Stored data:
· · · ·

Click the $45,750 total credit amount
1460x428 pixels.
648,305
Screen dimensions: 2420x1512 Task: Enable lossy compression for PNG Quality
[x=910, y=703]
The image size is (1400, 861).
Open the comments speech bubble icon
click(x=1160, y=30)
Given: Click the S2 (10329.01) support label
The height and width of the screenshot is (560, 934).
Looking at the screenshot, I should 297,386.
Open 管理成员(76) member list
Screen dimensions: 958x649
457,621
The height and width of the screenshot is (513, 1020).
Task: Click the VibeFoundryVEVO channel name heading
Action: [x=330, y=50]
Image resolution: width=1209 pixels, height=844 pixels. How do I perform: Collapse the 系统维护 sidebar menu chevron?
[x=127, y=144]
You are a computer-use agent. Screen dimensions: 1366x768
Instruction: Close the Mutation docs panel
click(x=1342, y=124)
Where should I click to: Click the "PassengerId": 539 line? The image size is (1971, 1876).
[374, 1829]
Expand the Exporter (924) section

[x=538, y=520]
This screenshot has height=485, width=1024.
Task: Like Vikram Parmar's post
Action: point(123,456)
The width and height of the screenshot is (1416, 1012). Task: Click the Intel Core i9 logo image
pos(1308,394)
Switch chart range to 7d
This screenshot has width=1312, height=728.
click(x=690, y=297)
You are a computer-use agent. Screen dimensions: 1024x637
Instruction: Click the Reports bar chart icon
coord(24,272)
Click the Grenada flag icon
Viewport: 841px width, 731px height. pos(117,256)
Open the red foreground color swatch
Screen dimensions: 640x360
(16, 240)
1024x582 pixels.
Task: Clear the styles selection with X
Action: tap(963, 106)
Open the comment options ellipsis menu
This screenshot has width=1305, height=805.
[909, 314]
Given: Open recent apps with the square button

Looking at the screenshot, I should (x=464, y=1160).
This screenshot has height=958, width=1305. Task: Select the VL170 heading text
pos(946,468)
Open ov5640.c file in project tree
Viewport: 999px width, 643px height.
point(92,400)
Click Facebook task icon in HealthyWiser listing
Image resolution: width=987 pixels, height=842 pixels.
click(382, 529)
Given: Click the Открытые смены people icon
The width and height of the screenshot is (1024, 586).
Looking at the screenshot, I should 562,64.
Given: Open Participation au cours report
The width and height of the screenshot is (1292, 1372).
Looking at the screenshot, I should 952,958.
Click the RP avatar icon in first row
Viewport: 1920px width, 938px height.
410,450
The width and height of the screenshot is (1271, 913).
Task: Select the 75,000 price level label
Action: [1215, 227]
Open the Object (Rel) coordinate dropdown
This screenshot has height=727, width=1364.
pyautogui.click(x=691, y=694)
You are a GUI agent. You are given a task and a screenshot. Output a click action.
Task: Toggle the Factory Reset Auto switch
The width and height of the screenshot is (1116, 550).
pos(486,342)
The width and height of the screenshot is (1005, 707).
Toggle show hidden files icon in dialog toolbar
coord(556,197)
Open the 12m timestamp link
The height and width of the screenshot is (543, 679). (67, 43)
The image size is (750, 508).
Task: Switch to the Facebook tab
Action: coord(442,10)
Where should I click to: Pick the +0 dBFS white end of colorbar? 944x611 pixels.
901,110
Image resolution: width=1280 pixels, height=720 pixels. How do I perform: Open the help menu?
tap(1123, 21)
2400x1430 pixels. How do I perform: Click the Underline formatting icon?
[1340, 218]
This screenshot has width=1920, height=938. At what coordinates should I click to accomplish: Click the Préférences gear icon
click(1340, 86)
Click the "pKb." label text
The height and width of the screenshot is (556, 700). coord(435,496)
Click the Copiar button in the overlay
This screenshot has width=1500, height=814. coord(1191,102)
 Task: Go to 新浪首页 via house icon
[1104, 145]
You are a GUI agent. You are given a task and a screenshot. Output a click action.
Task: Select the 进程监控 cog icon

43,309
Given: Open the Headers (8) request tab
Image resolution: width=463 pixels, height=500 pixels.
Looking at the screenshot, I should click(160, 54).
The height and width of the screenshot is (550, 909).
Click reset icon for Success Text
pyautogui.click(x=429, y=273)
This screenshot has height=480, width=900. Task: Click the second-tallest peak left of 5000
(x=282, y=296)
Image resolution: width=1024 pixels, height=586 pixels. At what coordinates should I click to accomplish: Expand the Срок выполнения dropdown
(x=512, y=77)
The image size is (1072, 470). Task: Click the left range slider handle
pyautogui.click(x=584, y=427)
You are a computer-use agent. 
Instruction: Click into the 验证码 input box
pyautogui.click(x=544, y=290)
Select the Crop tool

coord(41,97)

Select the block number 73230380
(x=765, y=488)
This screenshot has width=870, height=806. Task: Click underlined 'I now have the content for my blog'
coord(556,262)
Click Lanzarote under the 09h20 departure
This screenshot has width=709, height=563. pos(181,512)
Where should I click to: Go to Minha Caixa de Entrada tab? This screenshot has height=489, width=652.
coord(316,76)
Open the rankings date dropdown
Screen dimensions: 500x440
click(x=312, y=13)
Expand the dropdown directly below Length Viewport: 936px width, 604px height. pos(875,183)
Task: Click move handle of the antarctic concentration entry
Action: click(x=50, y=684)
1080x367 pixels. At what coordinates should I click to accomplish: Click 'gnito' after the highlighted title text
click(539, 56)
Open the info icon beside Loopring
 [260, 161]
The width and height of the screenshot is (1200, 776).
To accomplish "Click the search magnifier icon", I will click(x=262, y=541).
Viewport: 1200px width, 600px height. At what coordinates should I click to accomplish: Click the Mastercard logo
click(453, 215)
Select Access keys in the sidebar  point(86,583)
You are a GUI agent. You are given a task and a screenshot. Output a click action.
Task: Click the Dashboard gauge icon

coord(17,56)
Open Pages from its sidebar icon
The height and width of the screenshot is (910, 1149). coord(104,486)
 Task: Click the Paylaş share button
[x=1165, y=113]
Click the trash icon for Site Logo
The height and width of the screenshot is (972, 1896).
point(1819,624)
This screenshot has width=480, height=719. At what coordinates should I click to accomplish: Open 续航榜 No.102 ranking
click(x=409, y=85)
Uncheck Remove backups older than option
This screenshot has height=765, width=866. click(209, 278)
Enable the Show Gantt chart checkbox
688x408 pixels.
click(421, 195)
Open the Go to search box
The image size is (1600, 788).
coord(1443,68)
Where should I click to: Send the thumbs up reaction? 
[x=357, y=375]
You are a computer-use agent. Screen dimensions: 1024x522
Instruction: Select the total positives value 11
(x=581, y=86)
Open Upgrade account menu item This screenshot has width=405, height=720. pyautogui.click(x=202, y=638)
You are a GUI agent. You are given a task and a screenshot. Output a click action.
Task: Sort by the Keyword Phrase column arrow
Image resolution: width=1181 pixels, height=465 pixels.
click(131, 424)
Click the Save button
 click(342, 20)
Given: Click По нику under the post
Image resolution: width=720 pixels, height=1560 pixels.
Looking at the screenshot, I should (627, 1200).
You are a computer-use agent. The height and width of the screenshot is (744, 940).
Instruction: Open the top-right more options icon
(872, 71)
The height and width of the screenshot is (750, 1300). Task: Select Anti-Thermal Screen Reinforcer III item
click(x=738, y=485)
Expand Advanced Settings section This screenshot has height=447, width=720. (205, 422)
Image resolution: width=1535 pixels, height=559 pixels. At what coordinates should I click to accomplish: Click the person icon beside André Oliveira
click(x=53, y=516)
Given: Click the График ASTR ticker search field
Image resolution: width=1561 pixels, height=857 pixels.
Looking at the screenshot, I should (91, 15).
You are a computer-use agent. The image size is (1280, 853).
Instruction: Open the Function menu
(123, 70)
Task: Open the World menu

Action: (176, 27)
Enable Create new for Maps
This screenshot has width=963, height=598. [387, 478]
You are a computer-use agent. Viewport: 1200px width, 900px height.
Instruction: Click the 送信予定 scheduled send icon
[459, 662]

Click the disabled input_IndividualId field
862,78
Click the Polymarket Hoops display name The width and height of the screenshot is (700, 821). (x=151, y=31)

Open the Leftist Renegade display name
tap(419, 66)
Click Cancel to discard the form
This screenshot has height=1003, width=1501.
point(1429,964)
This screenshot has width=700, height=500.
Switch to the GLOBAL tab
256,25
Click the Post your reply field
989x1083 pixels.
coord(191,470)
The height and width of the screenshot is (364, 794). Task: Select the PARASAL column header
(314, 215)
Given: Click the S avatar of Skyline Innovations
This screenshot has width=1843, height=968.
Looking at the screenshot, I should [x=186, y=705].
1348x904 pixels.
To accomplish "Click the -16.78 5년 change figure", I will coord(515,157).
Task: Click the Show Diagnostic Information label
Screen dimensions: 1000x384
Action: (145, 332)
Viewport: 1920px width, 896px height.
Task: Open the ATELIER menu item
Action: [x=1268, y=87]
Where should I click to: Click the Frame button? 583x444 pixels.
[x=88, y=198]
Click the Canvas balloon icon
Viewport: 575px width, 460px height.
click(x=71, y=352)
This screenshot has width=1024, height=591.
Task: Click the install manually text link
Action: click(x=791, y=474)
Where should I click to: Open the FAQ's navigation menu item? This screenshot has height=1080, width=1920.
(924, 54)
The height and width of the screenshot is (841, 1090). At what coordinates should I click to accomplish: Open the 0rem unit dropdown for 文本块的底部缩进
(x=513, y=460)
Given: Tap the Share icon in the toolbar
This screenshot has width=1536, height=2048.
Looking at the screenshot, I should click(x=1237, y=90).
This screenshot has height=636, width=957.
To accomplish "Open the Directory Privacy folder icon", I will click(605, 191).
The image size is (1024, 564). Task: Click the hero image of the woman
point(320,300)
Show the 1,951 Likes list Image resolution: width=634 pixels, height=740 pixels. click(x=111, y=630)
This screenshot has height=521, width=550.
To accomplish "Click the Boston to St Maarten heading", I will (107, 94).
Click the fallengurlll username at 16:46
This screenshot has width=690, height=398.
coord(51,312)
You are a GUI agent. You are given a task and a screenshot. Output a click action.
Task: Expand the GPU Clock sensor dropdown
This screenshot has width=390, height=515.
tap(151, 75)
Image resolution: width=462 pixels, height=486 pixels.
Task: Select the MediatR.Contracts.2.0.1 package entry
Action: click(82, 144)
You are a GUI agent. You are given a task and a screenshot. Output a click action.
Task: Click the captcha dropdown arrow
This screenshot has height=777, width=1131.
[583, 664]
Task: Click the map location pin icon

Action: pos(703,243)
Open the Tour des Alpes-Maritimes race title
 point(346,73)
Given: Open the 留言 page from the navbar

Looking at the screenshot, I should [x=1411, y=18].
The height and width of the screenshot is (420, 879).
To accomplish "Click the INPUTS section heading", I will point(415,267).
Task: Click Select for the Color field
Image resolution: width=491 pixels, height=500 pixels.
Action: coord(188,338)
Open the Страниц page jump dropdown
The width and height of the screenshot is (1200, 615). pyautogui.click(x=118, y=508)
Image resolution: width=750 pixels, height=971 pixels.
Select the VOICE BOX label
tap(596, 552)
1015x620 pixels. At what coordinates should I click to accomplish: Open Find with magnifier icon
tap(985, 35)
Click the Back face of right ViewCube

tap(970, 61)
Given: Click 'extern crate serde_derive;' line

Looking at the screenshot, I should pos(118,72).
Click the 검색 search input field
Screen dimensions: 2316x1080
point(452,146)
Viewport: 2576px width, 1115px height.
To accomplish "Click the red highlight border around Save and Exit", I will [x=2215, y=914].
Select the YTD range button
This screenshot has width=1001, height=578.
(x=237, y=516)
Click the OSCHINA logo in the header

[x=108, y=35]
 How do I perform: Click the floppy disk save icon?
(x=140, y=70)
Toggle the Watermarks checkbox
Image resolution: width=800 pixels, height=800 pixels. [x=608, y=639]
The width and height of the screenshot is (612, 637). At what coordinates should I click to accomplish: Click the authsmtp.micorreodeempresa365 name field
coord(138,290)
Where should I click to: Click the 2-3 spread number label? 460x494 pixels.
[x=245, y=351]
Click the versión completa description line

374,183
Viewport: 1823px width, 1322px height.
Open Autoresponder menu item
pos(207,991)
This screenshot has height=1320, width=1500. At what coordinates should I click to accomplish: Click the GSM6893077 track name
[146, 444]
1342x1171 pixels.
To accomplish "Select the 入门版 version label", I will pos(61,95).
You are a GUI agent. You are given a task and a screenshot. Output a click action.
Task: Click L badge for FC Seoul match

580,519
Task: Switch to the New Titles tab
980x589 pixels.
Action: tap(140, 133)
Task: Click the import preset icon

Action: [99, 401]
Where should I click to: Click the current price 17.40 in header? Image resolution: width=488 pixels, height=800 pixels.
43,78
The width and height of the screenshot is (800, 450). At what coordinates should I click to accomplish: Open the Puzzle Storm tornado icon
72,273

· · · ·

All lines from the one containing "Viewport: 1823px width, 1322px height." to the end of the records are to be duplicated exactly, and no other lines are to be given.

* Result for this exercise:
Viewport: 1823px width, 1322px height.
Open Autoresponder menu item
pos(207,991)
This screenshot has height=1320, width=1500. At what coordinates should I click to accomplish: Click the GSM6893077 track name
[146, 444]
1342x1171 pixels.
To accomplish "Select the 入门版 version label", I will pos(61,95).
You are a GUI agent. You are given a task and a screenshot. Output a click action.
Task: Click L badge for FC Seoul match

580,519
Task: Switch to the New Titles tab
980x589 pixels.
Action: tap(140, 133)
Task: Click the import preset icon

Action: [99, 401]
Where should I click to: Click the current price 17.40 in header? Image resolution: width=488 pixels, height=800 pixels.
43,78
The width and height of the screenshot is (800, 450). At what coordinates should I click to accomplish: Open the Puzzle Storm tornado icon
72,273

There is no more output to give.